This myth is so nasty and so subtle that many, many writers just fall into it without even realizing they are in it. I had intended to write on another topic, then I went to a wonderful convention this last weekend and ran into a bunch of writers who were down this myth’s rat hole. Deep down it, actually.

When I hear a writer say they don’t need to learn (in one way or another), I just mentally wave goodbye. Their career is doomed to one of two paths.

First path: They stop selling and have no idea why. They will blame their agent or publisher or an event, but never themselves.

Second path: They sell the same book over and over and can’t change and don’t know how to change and don’t feel they need to keep growing and learning because they are still selling, but will wonder why sales don’t go up and they aren’t read by many people beyond their core readership.

Top writers never, ever stop learning.
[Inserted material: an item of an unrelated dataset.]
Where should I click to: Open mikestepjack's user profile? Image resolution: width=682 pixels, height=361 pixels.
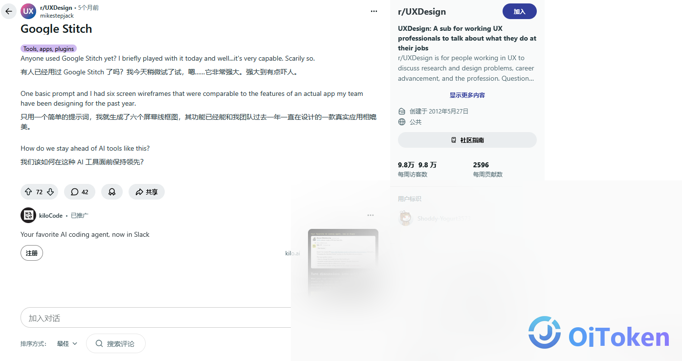coord(57,16)
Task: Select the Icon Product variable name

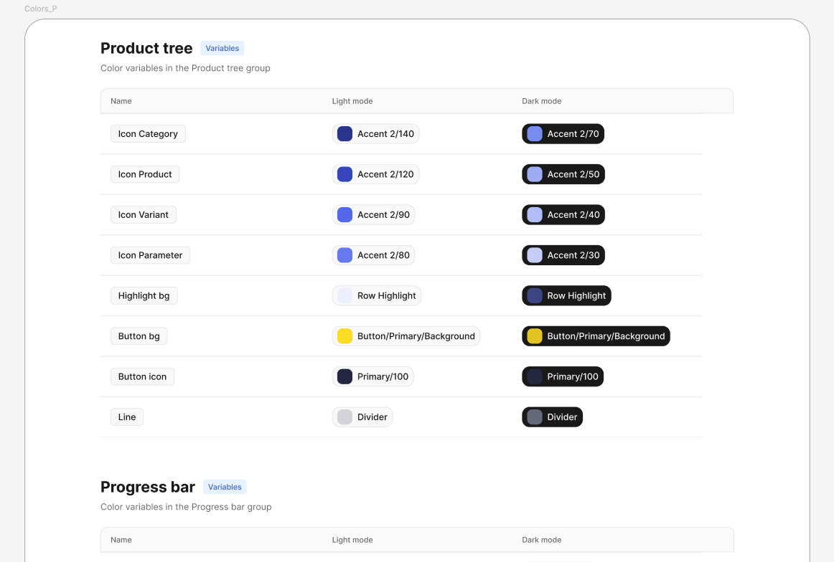Action: (x=145, y=174)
Long term professionals are constantly learning, since everything always changes so fast. And I don’t just mean keeping up with business. I mean craft issues as well. Just because a writer sold a number of things or two dozen novels doesn’t mean they still don’t have a ton to learn about craft.
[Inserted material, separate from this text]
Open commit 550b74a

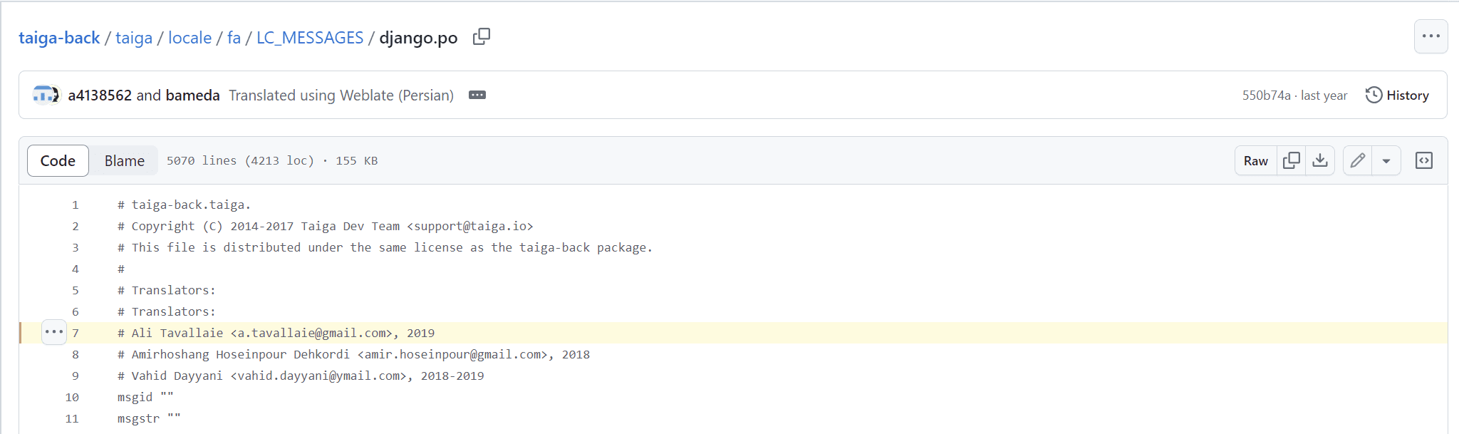(1267, 95)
The reason I teach workshops for professional and near professional writers is that it keeps me learning and thinking. The reason I write these chapters is because it keeps me thinking and learning and listening. And what is both frightening and fun is that the more I learn, the more I realize how much I just don’t know.

Loren L. Coleman and Kristine Kathryn Rusch pushed me hard for two years to do another master class. They are the other two main instructors at the two week master courses. Their reason for pushing was simple. We all learn so much when we teach them.

They were right. We’ve done two over this last year and stopped again because not only do we learn a ton by teaching, but they are really hard on us to do them. (Learning is always hard.) We might do one again down the road, maybe, but only because of the learning. We lost money on both of them. A lot of money, but it was worth the price because I came out of teaching both master classes with a ton more knowledge and understanding about both the business of writing and the craft of writing.

There is a rule writers should always follow. Money always flows to the writer except for continuing education. Sometimes that education can be a writer’s conference, sometimes a workshop, sometimes just a trip to New York to talk to your editors.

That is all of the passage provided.